By Teodor Kalpakchiev. Originally published on 2013/02/20

The recognition of the role of Internet and digital technologies can easily be judged by the self-criticism in the latest Digital Agenda for Europe communication . With the presence of 50 million wireless devices by 2020, Europe should provide the necessary digital solutions to pave the way to the already existent ICT growth. But when it comes down to the question of increasing public value through technology, the conclusions are superficially connected solely with money saving through e-Procurement and e-Government.

This means that the process in some member states continues to be unacknowledged, as for less than a decade Estonia, the country of the Baltic region, became a Tiger in one more aspect – providing a viable alternative to the traditional election process. With the help of “robust accountability and verifiable transparency“ the government overcame the largest problem of trust and the results in the last parliamentary elections in 2011 show: the number of digitally cast e-votes already reached the substantial quota of 24.3%.

Before appraising this operation it is important to diligently assess whether its introduction is justifiable. As already hinted above, the main issue with digitalization of direct participation is the building up of trust in technology, mainly due to apprehension of insecurity. On the other hand, once the voters adapt themselves to this commodity they will gradually abolish traditional bulletins. More practically, given the fact that a sufficient number of households have access to Internet, participation hampering due to age, disability or mobility restriction will be avoided. Another important consideration is that the introduction of the technology also might be costly, especially when it comes to building up a secure authentication and certification system and providing access to households to it. Nevertheless, learning from the Estonian experience show that electronic ID cards and electronic signatures for the whole population are an investment that pays off.

Moving on to the European electoral horizon a dreary tendency has been taking place: the turnout for EP elections has decreased gradually from 62% in the first universal EP elections in 1979 to 43% in 2009. Especially considering the latest events around the ratification of the Lisbon Treaty, where referenda were bluntly held until a positive result was achieved, the forthcoming elections for the EP are going to be a turning point for the democratic constituency of the Union. Put simply, if this body represents less than half of the European citizens its decisions, even if unanimous, are not representative enough to be democratic.

Additionally, we have to consider also some inequalities, such as the mobilization of the extreme left, the rising voices of the discontent and the consequential scepticism of the pro-European activists, which was even addressed in the last “State of the Union”. Their only choice to bend policies and fill gaps in acquis were either through the purely advisory Committee of the Regions or through lobbyism. No wonder then that politically unapt individuals, though with a necessary degree of expertise and ideological entrepreneurship, feel underrepresented and unheard.
Yet since April 2012 thanks to the finalization of the European Citizens’ Initiative, the ordinary citizens can finally have a say on the direction of policy-making.
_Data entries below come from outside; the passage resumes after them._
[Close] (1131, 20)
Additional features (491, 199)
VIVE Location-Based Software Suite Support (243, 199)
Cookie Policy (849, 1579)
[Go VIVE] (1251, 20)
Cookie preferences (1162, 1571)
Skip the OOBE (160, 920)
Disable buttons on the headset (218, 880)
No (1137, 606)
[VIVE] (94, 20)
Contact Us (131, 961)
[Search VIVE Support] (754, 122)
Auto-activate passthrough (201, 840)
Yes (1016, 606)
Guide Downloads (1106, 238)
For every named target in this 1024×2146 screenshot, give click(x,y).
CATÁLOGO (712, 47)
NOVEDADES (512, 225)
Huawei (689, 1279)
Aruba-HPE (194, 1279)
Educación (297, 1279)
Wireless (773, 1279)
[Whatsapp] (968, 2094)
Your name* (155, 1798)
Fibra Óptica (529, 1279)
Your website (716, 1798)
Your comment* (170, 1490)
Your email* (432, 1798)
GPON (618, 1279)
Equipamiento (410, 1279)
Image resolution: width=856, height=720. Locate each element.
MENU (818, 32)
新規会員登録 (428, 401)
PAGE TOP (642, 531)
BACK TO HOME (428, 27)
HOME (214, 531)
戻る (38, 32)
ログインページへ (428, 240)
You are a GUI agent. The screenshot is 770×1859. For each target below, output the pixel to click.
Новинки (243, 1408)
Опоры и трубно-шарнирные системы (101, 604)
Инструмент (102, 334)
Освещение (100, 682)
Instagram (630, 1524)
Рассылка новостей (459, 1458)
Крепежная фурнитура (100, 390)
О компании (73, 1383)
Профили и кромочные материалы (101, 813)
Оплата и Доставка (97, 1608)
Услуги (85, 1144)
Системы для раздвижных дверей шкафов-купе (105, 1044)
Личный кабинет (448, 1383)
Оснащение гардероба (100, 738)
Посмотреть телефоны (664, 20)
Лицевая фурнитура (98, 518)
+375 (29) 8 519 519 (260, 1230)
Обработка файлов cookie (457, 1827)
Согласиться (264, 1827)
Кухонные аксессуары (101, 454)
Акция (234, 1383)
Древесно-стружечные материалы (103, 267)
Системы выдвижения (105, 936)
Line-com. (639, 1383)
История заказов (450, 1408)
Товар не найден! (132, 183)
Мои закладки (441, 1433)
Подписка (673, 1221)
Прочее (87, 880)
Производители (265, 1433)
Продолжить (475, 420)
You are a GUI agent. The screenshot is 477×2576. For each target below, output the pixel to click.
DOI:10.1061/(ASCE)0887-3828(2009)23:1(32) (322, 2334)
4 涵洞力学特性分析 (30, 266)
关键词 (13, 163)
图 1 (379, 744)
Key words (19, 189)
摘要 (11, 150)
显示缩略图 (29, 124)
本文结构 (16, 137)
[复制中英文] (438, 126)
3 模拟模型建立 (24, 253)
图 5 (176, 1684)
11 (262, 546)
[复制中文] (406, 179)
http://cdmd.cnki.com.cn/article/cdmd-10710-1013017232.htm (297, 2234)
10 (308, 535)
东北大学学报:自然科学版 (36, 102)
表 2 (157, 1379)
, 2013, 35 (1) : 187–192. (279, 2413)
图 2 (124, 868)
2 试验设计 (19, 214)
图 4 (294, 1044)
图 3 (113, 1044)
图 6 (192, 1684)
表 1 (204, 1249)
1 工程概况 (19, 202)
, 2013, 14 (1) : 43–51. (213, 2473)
And indeed, without the wide range of software checks this unique instrument would have hardly come to existence. Even if the process of contriving a functional online platform took more than two years, the trust in the instrument is yet to be built.

Apart from the educational incentives it is hard to imagine that the Commission will forward policies such as removal of the roaming tariffs (thus causing a huge corporate rebuff) or the full removal of restraints to a common European electoral code. This notion was reached earlier by authors, such as Christofer Hood, who argues that the virtualization of the direct democracy is not likely to bring new forms of policies. But what we can extract for our case is that the information technologies equip the government. Moreover, it provides the Commission, with a new “detection toolkit” for the moods among the citizens, which can set long-term operational agenda. Long story in short – thanks to this instrument of “super democracy” the constituents of the Union unilaterally strive for a strengthened, common citizenship.
We can learn a lot from the Estonian e-success and the new digitalized participatory instrument of the Union, but in view of the European Year of the Citizens two policy recommendations towards the European Parliament are to be considered:

  • Digitalization of the elections: The main concerns over the security can be brought down to two main aspects. The first one is the security of the authorization process – as mentioned earlier the ubiquitous introduction of biometric identification cards could be the solution. Although the process might be costly, the success stories (Estonia, Denmark, UK) show that effects are apparent.
  • Digitalization of voting procedures: The electronic signature and the biometric ID card will empower MEPs to vote remotely. This will allow them to spend more time in their respective election regions and devote themselves to strengthening the bond with the electorate. Thus, leverage in lessening the effects of political apathy.

The EU is falling behind with the use of information and communication technologies compared to its economic rivals (one quarter of the EU-27 population has never used Internet). Also the diminution of the budget for the next financial framework leaves not much space for manoeuvre. Still, the EU can be innovative in other aspects – such as being the first e-constituted regional actor. What can and should be done is to replicate and maximize processes that are already taking place, as digitalization is the key to a more legitimate functioning of the Union.